The Army currently operates around 2,400 T-72 tanks, most of which have exceeded their 30-year service life. While extensive overhauls provided an extra 10-15 years, these tanks lack the modern capabilities needed for contemporary warfare. The situation is further complicated by the Russia-Ukraine war, hindering access to critical spares for maintenance and repairs.

To bridge the gap, the Army plans to upgrade over 1,200 T-72s with new engines, fire control systems, and other advancements. However, this means more than 1000 T-72 will remain unupgraded and not combat-capable. The last 98 T-72s entered service in 1998-99, highlighting that even the youngest T-72 Tanks are inching closer to the OEM-prescribed 30 shelf life mark.

The FMBT program envisioned to replace the T-72s with a domestically developed tank, has been plagued by delays and indecision. This leaves the Army in a precarious position, with a rapidly ageing fleet and no clear path forward. While DRDO plans to continue the development of Arjun Mk1A, Mk2 and even Mk3 seems to be justified that the T-72 fleet needs to play back up of back up in this modern warfare where its vulnerabilities will be explored against Modern ATGMS.

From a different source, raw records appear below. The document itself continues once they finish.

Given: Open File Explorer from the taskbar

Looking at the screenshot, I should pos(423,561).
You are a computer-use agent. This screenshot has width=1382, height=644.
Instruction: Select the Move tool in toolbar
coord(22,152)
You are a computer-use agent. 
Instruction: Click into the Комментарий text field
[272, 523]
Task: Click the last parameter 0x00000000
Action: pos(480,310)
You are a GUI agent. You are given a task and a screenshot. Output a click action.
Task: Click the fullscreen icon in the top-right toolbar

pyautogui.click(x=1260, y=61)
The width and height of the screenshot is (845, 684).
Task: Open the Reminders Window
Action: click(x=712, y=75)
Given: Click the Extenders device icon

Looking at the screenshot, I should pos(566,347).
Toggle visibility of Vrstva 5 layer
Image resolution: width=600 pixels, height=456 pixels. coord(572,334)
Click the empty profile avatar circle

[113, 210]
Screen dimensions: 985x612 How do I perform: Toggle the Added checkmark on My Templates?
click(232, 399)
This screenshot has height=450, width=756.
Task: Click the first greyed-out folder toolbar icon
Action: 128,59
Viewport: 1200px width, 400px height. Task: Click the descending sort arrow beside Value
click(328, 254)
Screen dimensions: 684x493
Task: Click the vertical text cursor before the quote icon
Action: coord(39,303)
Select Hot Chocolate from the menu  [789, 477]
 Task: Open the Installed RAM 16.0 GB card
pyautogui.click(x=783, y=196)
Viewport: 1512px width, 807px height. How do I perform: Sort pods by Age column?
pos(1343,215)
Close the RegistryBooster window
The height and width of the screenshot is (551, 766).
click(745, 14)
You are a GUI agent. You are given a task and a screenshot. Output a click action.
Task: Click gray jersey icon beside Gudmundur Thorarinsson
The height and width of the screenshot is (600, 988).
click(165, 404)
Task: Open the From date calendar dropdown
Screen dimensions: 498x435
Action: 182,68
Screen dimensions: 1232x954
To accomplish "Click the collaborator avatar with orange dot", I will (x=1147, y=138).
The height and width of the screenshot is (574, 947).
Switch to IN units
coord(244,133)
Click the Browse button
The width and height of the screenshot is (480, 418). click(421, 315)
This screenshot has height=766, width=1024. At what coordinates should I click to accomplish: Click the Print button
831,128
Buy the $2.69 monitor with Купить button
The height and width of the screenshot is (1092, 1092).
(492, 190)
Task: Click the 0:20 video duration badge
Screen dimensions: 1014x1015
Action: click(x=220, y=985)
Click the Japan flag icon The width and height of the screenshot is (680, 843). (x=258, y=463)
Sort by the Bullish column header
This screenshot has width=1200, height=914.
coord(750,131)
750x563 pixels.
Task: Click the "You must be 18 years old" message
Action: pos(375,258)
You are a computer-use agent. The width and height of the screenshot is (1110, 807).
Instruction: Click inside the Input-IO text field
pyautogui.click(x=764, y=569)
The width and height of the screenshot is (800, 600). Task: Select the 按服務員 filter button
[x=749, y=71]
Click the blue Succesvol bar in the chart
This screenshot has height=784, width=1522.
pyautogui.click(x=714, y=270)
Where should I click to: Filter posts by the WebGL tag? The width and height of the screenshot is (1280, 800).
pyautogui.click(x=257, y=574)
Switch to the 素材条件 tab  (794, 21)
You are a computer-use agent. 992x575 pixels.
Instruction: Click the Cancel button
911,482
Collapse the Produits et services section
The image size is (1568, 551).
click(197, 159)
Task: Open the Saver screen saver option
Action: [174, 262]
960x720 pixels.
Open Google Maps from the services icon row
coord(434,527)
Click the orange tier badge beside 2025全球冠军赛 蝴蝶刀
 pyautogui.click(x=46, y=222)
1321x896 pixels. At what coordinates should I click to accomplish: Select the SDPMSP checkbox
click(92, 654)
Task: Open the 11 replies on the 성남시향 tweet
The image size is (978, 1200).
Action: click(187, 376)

The Indian Army’s T-72 dilemma presents a complex challenge. A multi-pronged approach, combining modernization efforts with a clear roadmap for the FMBT program or strategic foreign partnerships, is crucial to ensure the Army maintains a modern and effective Armoured force. The future of India’s Armoured might hang in the balance, and the decisions made in the coming years will have lasting consequences.